Christian Nationalism’s Failure of Imagination
From the Dispatch Faith on The Dispatch
Happy Sunday! Welcome to Dispatch Faith, our new newsletter that will focus on—shocker—religion and faith.
Why Launch Dispatch Faith?
Leave it to a Brit visiting more than a century ago to understand more about the United States than many Americans do today.
After traveling to America in 1921, author G.K Chesterton recorded his impressions in What I Saw in America, in which he described the U.S. as having “the soul of a church” and as being “the only nation in the world that is founded on a creed.” Historian Robert Tracy McKenzie distilled Chesteron’s point in his 2021 book We the Fallen People: “As a nation of immigrants, they believed that the essence of what it means to be an American had less to do with birth than with belief.”
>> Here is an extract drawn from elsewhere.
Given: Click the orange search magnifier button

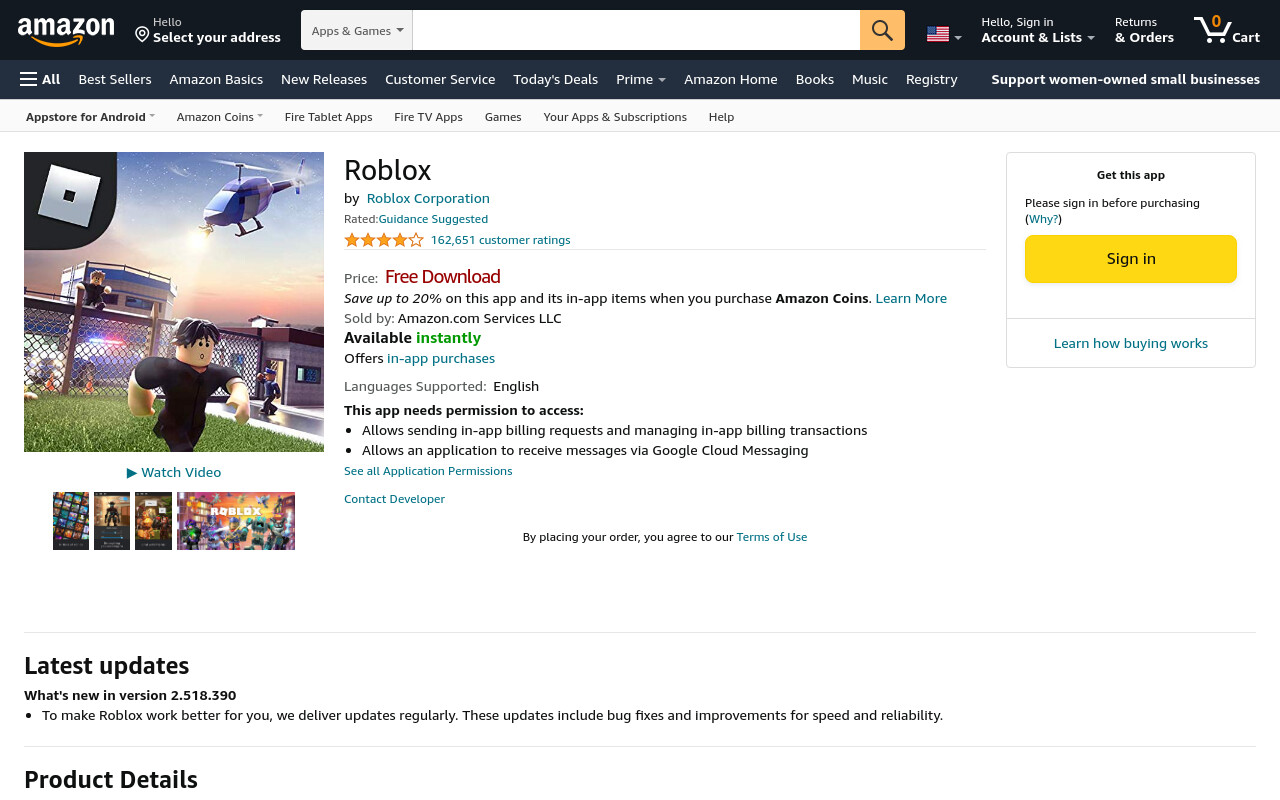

Chesterton was referring more to a civil religion than he was metaphysics; more to America’s founding ideals than he was the predominant strain of Christianity at the time.
But it was impossible to “get” America in 1921 without “getting” religion—at least in a rudimentary way—and the same holds true today. Sadly, some of the most influential publications in the country seem to “get” religion less and less, as Dispatch CEO Steve Hayes recently pointed out.
Our hope is that this newsletter will—like my friend Terry Mattingly’s Get Religion website did for 20 years—serve as a corrective to that trend.
Those of you reading this in your inbox used to receive The French Press by David French. When David departed for the New York Times last year, Steve and Jonah wrote that we wouldn’t try to replace David’s incisive commentary—because we couldn’t. There’s only one David French. But we’ve featured regular reporting and essays in recent months from a growing stable of writers, each of whom brings a unique perspective to many of the same issues David would often write about.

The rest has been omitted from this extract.